Ondaatje's art of fiction

Came across this interesting review of Michael Ondaatje's new novel, Divisadero(Knopf; $25) by Louis Menand in the New Yorker magazine. I like the way it tries to dissect Ondaatje's approach to fiction writing:

Ondaatje is an enemy of the linear. He has called his novels “Cubist,” and we are almost commanded not to try to iron out the kinks. It’s not easy to extract a continuous narrative from his books, anyway, because events bounce around chronologically, styles and points of view shift, and there are gaps and stray threads.


The reviewer tells us that this new novel is named "for a street in San Francisco where one of the book’s characters, Anna, once lived. None of the action takes place there, and the street is mentioned only twice, in passing."

Interesting, isn't it? But why did he do this?

Ondaatje was asked recently why he chose the title. “It suggests division, and the concept of looking at something from afar, the way the writer Anna does,” he explained. “It is a book of separations and divisions, of two stories that link up.” This is not entirely helpful, but it does give a hint about how Ondaatje writes his novels and how he wants them to be read.
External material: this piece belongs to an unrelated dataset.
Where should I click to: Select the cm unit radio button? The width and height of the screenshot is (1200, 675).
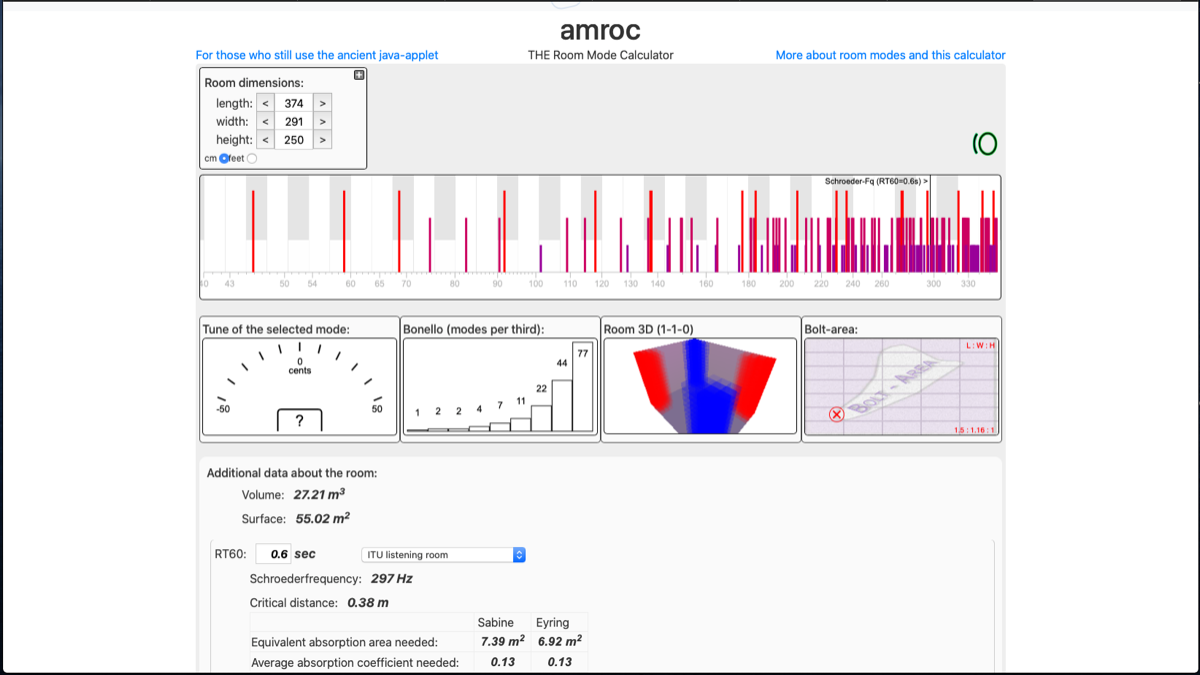pos(224,158)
He is not telling stories; he is using the elements of storytelling to gesture in the direction of a constellation of moods, themes, and images. He is creating the literary equivalent of a Cornell box or a rock garden or a floral arrangement.


This is what Jhumpa Lahiri has to say about this novel:

My life always stops for a new book by Michael Ondaatje. I began Divisadero as soon as it came into my possession and over the course of a few evenings was captivated by Ondaatje’s finest novel to date . . . Divisadero is a deeply ordered, full-bodied work, illuminating both what it means to belong to a family and what it means to be alone in the world . . . Like Nabokov, another master of twinning, Ondaatje’s method is deliberate but discreet, and it was only in rereading this beautiful book–which I wanted to do as soon as I finished it–that the intricate play of doubles was revealed. Every sign of the author’s genius is here: the searing imagery, the incandescent writing, the calm probing of life’s most turbulent and devastating experiences. No one writes as affectingly about passion, about time and memory, about violence, subjects that have shaped Ondaatje’s previous novels. But there is a greater muscularity to Divisadero, an intensity born from its restraint. Episodes are boiled down to their essential elements, distilled but dramatic, resulting in a mosaic of profound dignity, with an elegiac quietude that only the greatest of writers can achieve.